----- Extract

The concept

Typeclasses are another form of polymorphism that is widely used in some functional languages.

What’s the point?

Well, we need to do different logic based on input type.

Like len() function which works differently for "string" and [1, 2]. Or + operator that works for numbers like “add” and for strings it works like “concatenate”.

Classes and interfaces

Traditionally, object oriented languages solve it via classes.

And classes are hard. They have internal state, inheritance, methods (including static ones), strong type, structure, class-level constants, life-cycle, and etc.

Magic methods

That’s why Python is not purely built around this idea. It also has protocols: __len__, __iter__, __add__, etc. Which are called “magic mathods” most of the time.

This really helps and keeps the language easy. But, have some serious problem: we cannot add new protocols / magic methods to the existing data types.

You cannot add new methods to the list type (and that’s a good thing!), you cannot also change how __len__ for example work there.

But, sometimes we really need this! One of the most simple example is json serialisation and deserialisation. Each type should be covered, each one works differently, they can nest. And moreover, it is 100% fine and expected to add your own types to this process.

So, how does it work?


To use typeclasses you should understand these steps:

graph LR F1["Typeclass definition"] --> F2["Instance definition"] F2 --> F2 F2 --> F3["Calling"]

Typeclass steps.

Let’s walk through this process step by step. The first on is “Typeclass definition”, where we create a new typeclass:

>>> from classes import typeclass
>>> @typeclass
... def json(instance) -> str:
...     """That's definition!"""

When typeclass is defined it only has a name and a signature that all instances will share. Let’s define some instances:

>>> @json.instance(str)
... def _json_str(instance: str) -> str:
...     return '"{0}"'.format(instance)

----------
----- Input for this task

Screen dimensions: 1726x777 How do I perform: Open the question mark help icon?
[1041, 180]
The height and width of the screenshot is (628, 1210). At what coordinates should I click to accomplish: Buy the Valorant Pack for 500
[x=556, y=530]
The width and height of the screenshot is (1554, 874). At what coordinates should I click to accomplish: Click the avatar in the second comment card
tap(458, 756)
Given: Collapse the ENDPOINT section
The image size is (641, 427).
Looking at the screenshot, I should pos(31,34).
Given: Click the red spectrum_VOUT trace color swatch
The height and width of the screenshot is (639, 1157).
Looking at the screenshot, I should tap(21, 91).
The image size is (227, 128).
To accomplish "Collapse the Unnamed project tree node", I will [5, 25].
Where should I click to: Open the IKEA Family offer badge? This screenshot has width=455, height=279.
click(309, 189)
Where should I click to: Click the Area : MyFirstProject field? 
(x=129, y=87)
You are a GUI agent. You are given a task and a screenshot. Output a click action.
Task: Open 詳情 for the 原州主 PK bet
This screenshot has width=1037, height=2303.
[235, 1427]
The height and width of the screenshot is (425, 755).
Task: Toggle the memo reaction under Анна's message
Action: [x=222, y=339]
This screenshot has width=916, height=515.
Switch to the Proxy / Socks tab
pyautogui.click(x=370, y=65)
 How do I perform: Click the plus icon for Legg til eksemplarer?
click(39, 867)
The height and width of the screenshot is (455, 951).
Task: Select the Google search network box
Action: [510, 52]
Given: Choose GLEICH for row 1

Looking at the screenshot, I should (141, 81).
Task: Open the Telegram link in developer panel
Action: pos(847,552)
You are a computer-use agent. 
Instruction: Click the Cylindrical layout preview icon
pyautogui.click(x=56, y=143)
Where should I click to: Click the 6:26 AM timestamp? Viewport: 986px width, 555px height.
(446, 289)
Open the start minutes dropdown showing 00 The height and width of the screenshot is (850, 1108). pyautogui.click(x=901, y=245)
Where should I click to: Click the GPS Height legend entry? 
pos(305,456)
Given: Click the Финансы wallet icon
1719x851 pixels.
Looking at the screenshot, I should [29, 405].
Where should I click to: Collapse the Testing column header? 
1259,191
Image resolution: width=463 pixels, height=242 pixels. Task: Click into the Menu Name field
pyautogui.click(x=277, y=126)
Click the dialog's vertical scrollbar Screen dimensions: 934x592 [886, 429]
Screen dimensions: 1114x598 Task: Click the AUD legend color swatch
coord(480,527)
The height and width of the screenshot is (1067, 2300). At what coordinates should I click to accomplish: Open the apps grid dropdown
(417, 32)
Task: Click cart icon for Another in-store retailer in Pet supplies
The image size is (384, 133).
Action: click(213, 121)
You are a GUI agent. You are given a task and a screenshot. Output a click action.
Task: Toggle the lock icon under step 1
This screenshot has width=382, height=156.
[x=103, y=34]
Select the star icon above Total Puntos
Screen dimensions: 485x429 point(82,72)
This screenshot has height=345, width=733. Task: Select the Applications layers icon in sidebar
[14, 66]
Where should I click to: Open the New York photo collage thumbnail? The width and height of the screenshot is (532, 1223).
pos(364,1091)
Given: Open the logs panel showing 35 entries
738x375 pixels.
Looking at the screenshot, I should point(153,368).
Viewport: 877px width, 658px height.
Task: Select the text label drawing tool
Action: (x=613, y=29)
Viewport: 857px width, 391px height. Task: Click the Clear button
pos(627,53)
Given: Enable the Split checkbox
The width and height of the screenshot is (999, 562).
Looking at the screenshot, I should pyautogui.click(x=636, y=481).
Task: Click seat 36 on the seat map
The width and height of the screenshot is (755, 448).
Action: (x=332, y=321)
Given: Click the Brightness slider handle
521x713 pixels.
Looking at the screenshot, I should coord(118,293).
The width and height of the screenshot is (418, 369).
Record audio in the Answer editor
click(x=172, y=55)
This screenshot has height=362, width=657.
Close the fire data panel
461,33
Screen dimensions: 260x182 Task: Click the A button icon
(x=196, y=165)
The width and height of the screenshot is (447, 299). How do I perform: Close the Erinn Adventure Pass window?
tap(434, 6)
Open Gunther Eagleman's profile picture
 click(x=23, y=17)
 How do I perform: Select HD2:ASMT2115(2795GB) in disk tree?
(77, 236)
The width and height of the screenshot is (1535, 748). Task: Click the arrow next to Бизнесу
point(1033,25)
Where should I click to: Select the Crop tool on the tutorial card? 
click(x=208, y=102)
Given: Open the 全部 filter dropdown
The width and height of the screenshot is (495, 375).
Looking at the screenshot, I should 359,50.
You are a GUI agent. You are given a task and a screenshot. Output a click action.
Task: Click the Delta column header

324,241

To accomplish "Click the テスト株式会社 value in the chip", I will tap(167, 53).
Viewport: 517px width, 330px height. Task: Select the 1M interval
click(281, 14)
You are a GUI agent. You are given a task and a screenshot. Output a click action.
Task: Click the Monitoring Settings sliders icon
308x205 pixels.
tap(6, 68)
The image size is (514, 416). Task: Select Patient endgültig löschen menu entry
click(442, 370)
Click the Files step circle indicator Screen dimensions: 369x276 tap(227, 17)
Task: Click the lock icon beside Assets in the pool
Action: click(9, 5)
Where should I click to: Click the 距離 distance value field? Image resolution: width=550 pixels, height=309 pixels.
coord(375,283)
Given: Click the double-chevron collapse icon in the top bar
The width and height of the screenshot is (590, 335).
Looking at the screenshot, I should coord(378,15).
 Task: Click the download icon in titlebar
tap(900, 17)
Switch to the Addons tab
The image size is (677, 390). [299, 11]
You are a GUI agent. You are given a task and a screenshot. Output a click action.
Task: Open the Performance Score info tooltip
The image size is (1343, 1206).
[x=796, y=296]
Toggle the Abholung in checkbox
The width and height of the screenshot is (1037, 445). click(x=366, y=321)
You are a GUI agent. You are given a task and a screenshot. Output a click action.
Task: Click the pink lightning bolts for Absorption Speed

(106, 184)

----------

Brief A:
Answer these questions using the typeclass text.
(i) How do object oriented languages traditionally deal with doing different logic based on input type?
(ii) Which case is given as one of the simplest examples where adding new protocols is really needed?
(iii) What does a typeclass have when it is first defined?
Brief B: Reproduce the stretch of the listing from its start through the line that contains "(x=129, y=87)", character for character.
The typeclass text and the listing are unrelated to each other.

Written solution A:
(i) Via classes.
(ii) JSON serialization and deserialization.
(iii) Only a name and a signature that all instances will share.

Written solution B:
Screen dimensions: 1726x777 How do I perform: Open the question mark help icon?
[1041, 180]
The height and width of the screenshot is (628, 1210). At what coordinates should I click to accomplish: Buy the Valorant Pack for 500
[x=556, y=530]
The width and height of the screenshot is (1554, 874). At what coordinates should I click to accomplish: Click the avatar in the second comment card
tap(458, 756)
Given: Collapse the ENDPOINT section
The image size is (641, 427).
Looking at the screenshot, I should pos(31,34).
Given: Click the red spectrum_VOUT trace color swatch
The height and width of the screenshot is (639, 1157).
Looking at the screenshot, I should tap(21, 91).
The image size is (227, 128).
To accomplish "Collapse the Unnamed project tree node", I will [5, 25].
Where should I click to: Open the IKEA Family offer badge? This screenshot has width=455, height=279.
click(309, 189)
Where should I click to: Click the Area : MyFirstProject field? 
(x=129, y=87)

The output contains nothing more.